Start

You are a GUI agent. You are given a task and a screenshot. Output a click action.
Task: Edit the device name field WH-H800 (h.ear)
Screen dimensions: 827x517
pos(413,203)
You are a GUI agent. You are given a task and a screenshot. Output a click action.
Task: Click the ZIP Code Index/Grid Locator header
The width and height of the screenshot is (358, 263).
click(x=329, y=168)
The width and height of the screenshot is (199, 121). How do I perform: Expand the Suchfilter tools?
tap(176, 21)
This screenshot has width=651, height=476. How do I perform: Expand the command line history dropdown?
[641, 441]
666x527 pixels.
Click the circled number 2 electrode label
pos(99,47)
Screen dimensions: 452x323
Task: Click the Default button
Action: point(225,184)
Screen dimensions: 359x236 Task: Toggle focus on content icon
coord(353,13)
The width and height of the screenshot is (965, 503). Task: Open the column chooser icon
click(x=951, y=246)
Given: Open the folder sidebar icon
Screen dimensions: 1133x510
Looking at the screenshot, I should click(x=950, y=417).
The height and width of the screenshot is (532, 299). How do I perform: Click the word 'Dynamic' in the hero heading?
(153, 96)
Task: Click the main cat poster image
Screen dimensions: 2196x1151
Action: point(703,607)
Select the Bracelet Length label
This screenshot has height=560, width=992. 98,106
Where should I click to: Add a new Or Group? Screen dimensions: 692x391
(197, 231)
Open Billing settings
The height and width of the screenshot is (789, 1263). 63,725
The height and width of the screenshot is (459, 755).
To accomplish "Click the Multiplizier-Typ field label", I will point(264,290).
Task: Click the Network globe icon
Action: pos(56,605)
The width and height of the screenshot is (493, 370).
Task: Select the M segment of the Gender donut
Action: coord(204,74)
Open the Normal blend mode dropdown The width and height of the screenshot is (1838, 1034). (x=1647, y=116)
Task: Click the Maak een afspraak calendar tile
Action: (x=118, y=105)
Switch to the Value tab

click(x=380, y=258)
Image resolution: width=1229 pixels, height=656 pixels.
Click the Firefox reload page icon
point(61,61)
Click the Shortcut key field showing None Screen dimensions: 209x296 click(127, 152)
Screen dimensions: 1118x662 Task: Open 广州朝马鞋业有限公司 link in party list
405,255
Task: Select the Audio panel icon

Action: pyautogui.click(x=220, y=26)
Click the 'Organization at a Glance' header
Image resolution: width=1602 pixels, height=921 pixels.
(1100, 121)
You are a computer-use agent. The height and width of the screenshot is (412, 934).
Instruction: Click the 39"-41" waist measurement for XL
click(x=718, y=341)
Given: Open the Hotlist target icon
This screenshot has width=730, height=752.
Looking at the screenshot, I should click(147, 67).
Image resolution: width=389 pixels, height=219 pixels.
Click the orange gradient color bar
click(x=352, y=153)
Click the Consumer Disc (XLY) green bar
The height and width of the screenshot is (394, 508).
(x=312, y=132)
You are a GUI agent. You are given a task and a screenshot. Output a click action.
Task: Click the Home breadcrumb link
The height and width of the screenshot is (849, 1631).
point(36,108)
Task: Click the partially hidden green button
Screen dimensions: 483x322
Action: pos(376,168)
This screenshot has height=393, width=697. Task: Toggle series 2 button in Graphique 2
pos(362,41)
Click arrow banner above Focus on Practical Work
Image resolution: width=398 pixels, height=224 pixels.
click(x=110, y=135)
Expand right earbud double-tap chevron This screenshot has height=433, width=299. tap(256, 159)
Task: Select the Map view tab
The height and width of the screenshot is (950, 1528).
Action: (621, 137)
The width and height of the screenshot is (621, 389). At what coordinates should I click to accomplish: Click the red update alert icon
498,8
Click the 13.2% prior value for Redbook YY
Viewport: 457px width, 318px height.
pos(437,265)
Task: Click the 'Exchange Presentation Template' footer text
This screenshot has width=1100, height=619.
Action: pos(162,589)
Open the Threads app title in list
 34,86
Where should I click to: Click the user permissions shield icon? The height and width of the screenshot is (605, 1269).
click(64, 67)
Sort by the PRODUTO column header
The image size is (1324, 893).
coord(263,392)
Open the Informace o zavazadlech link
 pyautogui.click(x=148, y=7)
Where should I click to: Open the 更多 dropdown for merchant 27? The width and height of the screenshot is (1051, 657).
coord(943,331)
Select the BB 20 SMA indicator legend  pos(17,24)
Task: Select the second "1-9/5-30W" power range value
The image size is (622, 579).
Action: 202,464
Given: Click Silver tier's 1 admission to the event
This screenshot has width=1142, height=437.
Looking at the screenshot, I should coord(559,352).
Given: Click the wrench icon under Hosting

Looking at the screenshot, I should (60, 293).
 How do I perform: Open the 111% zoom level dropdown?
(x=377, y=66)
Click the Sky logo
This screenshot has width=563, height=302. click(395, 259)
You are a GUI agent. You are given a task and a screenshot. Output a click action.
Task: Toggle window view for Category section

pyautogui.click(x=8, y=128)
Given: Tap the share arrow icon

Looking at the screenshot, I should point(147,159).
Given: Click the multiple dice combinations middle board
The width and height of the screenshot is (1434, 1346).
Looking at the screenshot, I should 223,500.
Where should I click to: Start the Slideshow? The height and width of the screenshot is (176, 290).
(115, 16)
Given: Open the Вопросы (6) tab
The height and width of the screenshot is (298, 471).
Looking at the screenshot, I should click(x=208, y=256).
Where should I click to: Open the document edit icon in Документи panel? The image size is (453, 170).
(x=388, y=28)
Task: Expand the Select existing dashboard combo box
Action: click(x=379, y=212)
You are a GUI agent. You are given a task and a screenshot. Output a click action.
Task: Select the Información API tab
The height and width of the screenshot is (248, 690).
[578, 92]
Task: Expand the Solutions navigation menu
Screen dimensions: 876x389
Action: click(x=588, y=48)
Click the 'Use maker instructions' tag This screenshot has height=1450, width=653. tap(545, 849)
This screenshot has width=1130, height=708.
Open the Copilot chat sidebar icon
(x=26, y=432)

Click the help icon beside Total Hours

End

# Goal:
Replace "GUI agent" with "screen assistant" in all of the lines above, and leave everything else as it is.

# Finished answer:
You are a screen assistant. You are given a task and a screenshot. Output a click action.
Task: Edit the device name field WH-H800 (h.ear)
Screen dimensions: 827x517
pos(413,203)
You are a screen assistant. You are given a task and a screenshot. Output a click action.
Task: Click the ZIP Code Index/Grid Locator header
The width and height of the screenshot is (358, 263).
click(x=329, y=168)
The width and height of the screenshot is (199, 121). How do I perform: Expand the Suchfilter tools?
tap(176, 21)
This screenshot has width=651, height=476. How do I perform: Expand the command line history dropdown?
[641, 441]
666x527 pixels.
Click the circled number 2 electrode label
pos(99,47)
Screen dimensions: 452x323
Task: Click the Default button
Action: point(225,184)
Screen dimensions: 359x236 Task: Toggle focus on content icon
coord(353,13)
The width and height of the screenshot is (965, 503). Task: Open the column chooser icon
click(x=951, y=246)
Given: Open the folder sidebar icon
Screen dimensions: 1133x510
Looking at the screenshot, I should click(x=950, y=417).
The height and width of the screenshot is (532, 299). How do I perform: Click the word 'Dynamic' in the hero heading?
(153, 96)
Task: Click the main cat poster image
Screen dimensions: 2196x1151
Action: point(703,607)
Select the Bracelet Length label
This screenshot has height=560, width=992. 98,106
Where should I click to: Add a new Or Group? Screen dimensions: 692x391
(197, 231)
Open Billing settings
The height and width of the screenshot is (789, 1263). 63,725
The height and width of the screenshot is (459, 755).
To accomplish "Click the Multiplizier-Typ field label", I will point(264,290).
Task: Click the Network globe icon
Action: pos(56,605)
The width and height of the screenshot is (493, 370).
Task: Select the M segment of the Gender donut
Action: coord(204,74)
Open the Normal blend mode dropdown The width and height of the screenshot is (1838, 1034). (x=1647, y=116)
Task: Click the Maak een afspraak calendar tile
Action: (x=118, y=105)
Switch to the Value tab

click(x=380, y=258)
Image resolution: width=1229 pixels, height=656 pixels.
Click the Firefox reload page icon
point(61,61)
Click the Shortcut key field showing None Screen dimensions: 209x296 click(127, 152)
Screen dimensions: 1118x662 Task: Open 广州朝马鞋业有限公司 link in party list
405,255
Task: Select the Audio panel icon

Action: pyautogui.click(x=220, y=26)
Click the 'Organization at a Glance' header
Image resolution: width=1602 pixels, height=921 pixels.
(1100, 121)
You are a computer-use agent. The height and width of the screenshot is (412, 934).
Instruction: Click the 39"-41" waist measurement for XL
click(x=718, y=341)
Given: Open the Hotlist target icon
This screenshot has width=730, height=752.
Looking at the screenshot, I should click(147, 67).
Image resolution: width=389 pixels, height=219 pixels.
Click the orange gradient color bar
click(x=352, y=153)
Click the Consumer Disc (XLY) green bar
The height and width of the screenshot is (394, 508).
(x=312, y=132)
You are a screen assistant. You are given a task and a screenshot. Output a click action.
Task: Click the Home breadcrumb link
The height and width of the screenshot is (849, 1631).
point(36,108)
Task: Click the partially hidden green button
Screen dimensions: 483x322
Action: pos(376,168)
This screenshot has height=393, width=697. Task: Toggle series 2 button in Graphique 2
pos(362,41)
Click arrow banner above Focus on Practical Work
Image resolution: width=398 pixels, height=224 pixels.
click(x=110, y=135)
Expand right earbud double-tap chevron This screenshot has height=433, width=299. tap(256, 159)
Task: Select the Map view tab
The height and width of the screenshot is (950, 1528).
Action: (621, 137)
The width and height of the screenshot is (621, 389). At what coordinates should I click to accomplish: Click the red update alert icon
498,8
Click the 13.2% prior value for Redbook YY
Viewport: 457px width, 318px height.
pos(437,265)
Task: Click the 'Exchange Presentation Template' footer text
This screenshot has width=1100, height=619.
Action: pos(162,589)
Open the Threads app title in list
 34,86
Where should I click to: Click the user permissions shield icon? The height and width of the screenshot is (605, 1269).
click(64, 67)
Sort by the PRODUTO column header
The image size is (1324, 893).
coord(263,392)
Open the Informace o zavazadlech link
 pyautogui.click(x=148, y=7)
Where should I click to: Open the 更多 dropdown for merchant 27? The width and height of the screenshot is (1051, 657).
coord(943,331)
Select the BB 20 SMA indicator legend  pos(17,24)
Task: Select the second "1-9/5-30W" power range value
The image size is (622, 579).
Action: 202,464
Given: Click Silver tier's 1 admission to the event
This screenshot has width=1142, height=437.
Looking at the screenshot, I should coord(559,352).
Given: Click the wrench icon under Hosting

Looking at the screenshot, I should (60, 293).
 How do I perform: Open the 111% zoom level dropdown?
(x=377, y=66)
Click the Sky logo
This screenshot has width=563, height=302. click(395, 259)
You are a screen assistant. You are given a task and a screenshot. Output a click action.
Task: Toggle window view for Category section

pyautogui.click(x=8, y=128)
Given: Tap the share arrow icon

Looking at the screenshot, I should point(147,159).
Given: Click the multiple dice combinations middle board
The width and height of the screenshot is (1434, 1346).
Looking at the screenshot, I should 223,500.
Where should I click to: Start the Slideshow? The height and width of the screenshot is (176, 290).
(115, 16)
Given: Open the Вопросы (6) tab
The height and width of the screenshot is (298, 471).
Looking at the screenshot, I should click(x=208, y=256).
Where should I click to: Open the document edit icon in Документи panel? The image size is (453, 170).
(x=388, y=28)
Task: Expand the Select existing dashboard combo box
Action: click(x=379, y=212)
You are a screen assistant. You are given a task and a screenshot. Output a click action.
Task: Select the Información API tab
The height and width of the screenshot is (248, 690).
[578, 92]
Task: Expand the Solutions navigation menu
Screen dimensions: 876x389
Action: click(x=588, y=48)
Click the 'Use maker instructions' tag This screenshot has height=1450, width=653. tap(545, 849)
This screenshot has width=1130, height=708.
Open the Copilot chat sidebar icon
(x=26, y=432)

Click the help icon beside Total Hours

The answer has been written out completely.